*Requirement:*
List every line below containing "Home".

*Recorded data:*
※
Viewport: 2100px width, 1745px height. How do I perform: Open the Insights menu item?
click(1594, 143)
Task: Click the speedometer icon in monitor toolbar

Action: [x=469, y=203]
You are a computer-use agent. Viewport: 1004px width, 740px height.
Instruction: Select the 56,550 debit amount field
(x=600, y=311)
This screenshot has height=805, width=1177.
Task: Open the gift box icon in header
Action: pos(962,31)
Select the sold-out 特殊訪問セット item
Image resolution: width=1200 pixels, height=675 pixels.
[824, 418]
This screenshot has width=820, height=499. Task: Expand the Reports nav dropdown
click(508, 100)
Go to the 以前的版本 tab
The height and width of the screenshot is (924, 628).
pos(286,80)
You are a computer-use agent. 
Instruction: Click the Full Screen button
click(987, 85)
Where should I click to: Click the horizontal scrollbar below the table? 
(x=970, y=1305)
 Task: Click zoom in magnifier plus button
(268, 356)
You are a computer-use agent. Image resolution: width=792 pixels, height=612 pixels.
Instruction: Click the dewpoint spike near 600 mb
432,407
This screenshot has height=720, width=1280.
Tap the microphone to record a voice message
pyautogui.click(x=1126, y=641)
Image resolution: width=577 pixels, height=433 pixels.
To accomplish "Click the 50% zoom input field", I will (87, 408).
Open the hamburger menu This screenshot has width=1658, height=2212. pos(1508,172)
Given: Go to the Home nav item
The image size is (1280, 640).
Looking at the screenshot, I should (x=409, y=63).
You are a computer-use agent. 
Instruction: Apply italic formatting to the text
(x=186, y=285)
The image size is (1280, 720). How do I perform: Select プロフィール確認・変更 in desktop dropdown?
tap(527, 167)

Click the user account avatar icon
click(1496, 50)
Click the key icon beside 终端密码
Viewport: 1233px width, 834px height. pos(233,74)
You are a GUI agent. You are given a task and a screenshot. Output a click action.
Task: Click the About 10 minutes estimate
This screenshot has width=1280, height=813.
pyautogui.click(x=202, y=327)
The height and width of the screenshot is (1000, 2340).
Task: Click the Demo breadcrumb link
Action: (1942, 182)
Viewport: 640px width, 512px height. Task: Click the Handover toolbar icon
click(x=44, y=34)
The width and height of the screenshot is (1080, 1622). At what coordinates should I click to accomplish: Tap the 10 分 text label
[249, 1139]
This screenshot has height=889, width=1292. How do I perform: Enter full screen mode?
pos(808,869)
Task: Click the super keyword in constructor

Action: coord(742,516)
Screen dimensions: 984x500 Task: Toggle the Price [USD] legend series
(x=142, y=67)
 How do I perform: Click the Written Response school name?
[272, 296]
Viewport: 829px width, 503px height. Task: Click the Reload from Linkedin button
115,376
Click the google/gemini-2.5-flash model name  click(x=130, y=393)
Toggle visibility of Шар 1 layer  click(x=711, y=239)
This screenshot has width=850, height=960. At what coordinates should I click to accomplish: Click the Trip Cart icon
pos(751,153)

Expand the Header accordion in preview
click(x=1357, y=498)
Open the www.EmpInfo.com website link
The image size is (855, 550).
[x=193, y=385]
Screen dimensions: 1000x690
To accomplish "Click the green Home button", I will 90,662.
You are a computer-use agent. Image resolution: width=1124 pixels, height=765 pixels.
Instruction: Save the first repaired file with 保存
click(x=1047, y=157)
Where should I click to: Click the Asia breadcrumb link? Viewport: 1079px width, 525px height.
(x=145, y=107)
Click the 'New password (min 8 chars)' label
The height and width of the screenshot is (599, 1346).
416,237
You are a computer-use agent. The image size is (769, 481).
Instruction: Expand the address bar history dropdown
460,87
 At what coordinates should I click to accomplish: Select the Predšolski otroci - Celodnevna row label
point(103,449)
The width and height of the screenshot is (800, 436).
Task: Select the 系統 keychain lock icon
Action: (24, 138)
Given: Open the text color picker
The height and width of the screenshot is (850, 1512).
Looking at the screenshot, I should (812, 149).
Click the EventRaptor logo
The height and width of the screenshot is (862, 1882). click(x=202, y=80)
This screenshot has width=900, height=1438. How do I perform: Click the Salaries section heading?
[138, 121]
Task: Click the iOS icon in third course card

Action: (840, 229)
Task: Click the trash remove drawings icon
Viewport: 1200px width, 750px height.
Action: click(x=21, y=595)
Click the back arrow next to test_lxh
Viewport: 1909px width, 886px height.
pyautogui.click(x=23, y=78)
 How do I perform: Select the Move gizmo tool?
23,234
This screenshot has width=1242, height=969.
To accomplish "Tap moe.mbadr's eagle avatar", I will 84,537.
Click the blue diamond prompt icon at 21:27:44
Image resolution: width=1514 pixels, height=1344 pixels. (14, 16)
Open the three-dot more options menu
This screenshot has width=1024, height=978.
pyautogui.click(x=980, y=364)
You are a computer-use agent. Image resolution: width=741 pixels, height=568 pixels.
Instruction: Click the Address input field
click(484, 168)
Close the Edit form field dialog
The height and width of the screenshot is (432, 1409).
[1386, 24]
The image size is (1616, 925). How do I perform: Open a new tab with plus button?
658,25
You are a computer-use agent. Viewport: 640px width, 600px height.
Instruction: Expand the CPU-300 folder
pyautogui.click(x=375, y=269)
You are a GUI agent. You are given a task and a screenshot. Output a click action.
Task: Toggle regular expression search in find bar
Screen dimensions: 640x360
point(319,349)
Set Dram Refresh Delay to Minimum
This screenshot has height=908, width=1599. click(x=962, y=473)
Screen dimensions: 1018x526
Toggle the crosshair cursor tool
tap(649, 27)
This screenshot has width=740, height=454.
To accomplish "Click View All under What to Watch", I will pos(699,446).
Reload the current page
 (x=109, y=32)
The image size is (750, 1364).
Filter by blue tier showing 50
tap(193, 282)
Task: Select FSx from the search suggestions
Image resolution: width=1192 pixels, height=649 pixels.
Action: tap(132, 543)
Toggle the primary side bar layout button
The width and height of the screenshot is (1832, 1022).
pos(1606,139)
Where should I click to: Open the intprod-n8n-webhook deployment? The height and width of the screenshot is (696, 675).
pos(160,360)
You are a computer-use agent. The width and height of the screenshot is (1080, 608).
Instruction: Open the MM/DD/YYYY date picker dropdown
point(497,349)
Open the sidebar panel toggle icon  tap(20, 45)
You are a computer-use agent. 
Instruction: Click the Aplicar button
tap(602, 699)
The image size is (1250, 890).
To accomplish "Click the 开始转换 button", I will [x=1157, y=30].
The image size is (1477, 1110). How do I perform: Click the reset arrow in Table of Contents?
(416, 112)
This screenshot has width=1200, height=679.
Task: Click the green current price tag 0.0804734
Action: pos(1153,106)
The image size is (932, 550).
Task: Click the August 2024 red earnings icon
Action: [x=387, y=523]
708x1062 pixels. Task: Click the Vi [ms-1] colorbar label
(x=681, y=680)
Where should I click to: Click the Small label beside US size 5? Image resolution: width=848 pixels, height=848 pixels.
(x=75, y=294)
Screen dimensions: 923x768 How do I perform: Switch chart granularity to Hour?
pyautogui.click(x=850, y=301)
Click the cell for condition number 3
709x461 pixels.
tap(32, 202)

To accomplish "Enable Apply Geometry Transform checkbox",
※
*Answer to this problem:*
Given: Go to the Home nav item
To accomplish "Click the green Home button", I will 90,662.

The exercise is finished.